Neural networks take the input x and approximate y = f (x) with a cascade of linear operators followed by pointwise non-linearities such as sigmoids or rectifiers. Neural networks were introduced in the 1950s with a biological motivation. However, it wasn't until 2010 that these networks achieved spectacular results, thanks to the massive increase in training data and computer speed. This made it possible to train large-scale networks. Impressive applications have been made in many fields, including computer vision, speech recognition, sound analysis, natural language analysis, robot control, prediction of physical quantities, medical diagnostics or chess or Go competitions. The fact that the same type of architecture can approximate such different problems indicates that these problems share forms of regularity that are not mathematically understood. The lecture will present network architectures and learning algorithms, but will also attempt to explain the performance of these algorithms, or at least the open questions on this subject.
Computer vision is an important field of application for neural networks.

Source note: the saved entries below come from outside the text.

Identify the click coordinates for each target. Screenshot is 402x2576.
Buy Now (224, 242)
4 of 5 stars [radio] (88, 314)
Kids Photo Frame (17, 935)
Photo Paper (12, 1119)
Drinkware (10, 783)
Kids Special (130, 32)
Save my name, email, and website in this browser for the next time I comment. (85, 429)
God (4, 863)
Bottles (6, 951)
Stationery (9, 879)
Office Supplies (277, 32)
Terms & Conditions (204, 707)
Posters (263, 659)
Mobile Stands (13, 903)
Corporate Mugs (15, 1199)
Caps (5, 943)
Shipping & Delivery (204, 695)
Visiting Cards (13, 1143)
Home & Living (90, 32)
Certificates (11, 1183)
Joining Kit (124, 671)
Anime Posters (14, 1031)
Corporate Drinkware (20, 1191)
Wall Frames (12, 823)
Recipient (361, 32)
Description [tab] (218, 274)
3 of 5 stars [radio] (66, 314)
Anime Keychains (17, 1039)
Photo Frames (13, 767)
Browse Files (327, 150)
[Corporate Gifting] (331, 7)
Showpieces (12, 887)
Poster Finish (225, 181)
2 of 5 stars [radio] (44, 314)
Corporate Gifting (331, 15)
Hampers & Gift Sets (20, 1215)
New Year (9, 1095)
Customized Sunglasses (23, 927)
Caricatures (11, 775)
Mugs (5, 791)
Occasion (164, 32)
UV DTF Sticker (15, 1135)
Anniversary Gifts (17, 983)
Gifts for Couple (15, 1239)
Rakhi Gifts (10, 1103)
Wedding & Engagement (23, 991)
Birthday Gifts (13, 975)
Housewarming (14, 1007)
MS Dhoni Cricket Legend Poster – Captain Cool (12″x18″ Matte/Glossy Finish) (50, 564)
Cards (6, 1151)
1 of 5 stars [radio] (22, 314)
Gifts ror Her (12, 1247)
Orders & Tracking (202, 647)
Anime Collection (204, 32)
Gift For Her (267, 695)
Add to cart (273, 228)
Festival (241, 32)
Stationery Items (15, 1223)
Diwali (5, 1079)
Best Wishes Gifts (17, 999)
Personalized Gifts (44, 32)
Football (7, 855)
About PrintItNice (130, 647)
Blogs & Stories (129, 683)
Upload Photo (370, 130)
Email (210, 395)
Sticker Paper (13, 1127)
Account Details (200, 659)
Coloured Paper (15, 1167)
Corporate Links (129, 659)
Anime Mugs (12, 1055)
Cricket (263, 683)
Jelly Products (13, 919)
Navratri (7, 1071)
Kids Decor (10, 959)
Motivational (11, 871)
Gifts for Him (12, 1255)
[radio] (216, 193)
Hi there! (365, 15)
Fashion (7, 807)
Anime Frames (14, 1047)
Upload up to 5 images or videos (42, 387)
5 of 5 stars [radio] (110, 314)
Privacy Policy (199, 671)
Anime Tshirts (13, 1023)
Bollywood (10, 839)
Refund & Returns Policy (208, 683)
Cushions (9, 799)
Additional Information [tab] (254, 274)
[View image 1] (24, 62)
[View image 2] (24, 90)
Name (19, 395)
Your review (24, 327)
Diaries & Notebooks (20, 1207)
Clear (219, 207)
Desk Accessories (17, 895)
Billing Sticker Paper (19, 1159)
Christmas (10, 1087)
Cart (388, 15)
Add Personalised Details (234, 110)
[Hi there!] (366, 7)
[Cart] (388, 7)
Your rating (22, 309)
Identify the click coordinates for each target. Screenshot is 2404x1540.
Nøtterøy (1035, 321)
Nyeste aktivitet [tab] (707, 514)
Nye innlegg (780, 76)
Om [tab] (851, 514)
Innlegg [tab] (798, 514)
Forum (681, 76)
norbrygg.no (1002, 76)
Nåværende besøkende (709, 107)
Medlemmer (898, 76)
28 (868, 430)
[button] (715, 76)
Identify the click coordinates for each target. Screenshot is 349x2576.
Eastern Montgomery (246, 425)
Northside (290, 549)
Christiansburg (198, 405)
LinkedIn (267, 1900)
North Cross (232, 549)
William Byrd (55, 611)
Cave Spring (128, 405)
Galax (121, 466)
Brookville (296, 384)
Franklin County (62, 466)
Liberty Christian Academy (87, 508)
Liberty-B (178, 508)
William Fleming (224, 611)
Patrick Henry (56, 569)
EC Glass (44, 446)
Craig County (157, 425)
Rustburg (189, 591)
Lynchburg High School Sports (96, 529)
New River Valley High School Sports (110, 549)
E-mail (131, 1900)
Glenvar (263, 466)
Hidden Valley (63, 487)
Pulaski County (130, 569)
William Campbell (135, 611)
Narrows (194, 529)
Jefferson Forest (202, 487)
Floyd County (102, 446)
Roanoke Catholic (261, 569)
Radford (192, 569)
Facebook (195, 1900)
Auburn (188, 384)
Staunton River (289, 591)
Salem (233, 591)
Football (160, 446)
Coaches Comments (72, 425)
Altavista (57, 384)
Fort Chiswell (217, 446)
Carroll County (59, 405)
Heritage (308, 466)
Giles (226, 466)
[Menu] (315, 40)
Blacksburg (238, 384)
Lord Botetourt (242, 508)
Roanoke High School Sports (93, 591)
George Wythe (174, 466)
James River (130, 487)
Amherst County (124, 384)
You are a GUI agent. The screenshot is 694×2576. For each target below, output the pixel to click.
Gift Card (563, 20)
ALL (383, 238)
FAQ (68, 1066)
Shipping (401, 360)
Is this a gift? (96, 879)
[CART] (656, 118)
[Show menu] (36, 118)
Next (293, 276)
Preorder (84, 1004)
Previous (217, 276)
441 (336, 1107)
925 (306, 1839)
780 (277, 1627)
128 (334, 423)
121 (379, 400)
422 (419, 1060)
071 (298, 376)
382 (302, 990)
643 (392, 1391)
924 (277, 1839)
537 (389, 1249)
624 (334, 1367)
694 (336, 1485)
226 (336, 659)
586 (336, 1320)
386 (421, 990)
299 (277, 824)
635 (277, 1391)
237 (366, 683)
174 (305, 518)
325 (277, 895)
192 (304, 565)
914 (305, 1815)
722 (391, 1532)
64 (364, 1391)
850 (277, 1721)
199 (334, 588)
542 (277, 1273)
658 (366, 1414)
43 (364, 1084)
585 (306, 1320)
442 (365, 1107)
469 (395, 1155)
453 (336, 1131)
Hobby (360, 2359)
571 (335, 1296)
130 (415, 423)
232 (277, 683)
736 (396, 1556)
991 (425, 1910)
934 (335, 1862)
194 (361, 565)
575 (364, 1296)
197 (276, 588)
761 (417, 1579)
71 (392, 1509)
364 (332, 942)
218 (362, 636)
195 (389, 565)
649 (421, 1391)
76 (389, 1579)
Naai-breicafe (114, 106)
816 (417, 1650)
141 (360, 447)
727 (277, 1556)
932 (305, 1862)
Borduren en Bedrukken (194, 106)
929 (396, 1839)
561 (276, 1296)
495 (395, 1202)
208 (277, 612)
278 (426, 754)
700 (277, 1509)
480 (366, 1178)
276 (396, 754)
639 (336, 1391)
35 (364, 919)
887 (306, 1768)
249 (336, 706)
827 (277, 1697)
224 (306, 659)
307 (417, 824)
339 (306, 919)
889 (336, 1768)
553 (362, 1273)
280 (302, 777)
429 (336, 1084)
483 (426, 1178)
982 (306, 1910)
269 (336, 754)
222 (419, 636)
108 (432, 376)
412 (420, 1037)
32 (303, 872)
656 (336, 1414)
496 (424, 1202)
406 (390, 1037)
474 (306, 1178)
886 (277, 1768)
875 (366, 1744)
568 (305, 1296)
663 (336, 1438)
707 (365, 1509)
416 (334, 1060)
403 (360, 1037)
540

This involves recognizing a scene or object and its location in an image or video, or segmenting the image into a set of identified structures. Until recently, computer vision algorithms were often based on the extraction of structures such as contours, corners or texture elements, which were aggregated with rules. However, these approaches only worked on relatively simple images. The performance of deep neural networks from 2012 onwards came as a great surprise, as they achieved remarkable results on problems long thought unattainable. These networks can now recognize faces better than a human, perform real-time recognition to guide cars, recognize objects or segment complex images. However, they need to be trained on very large databases, and sometimes introduce significant errors. The properties of these algorithms are still poorly understood.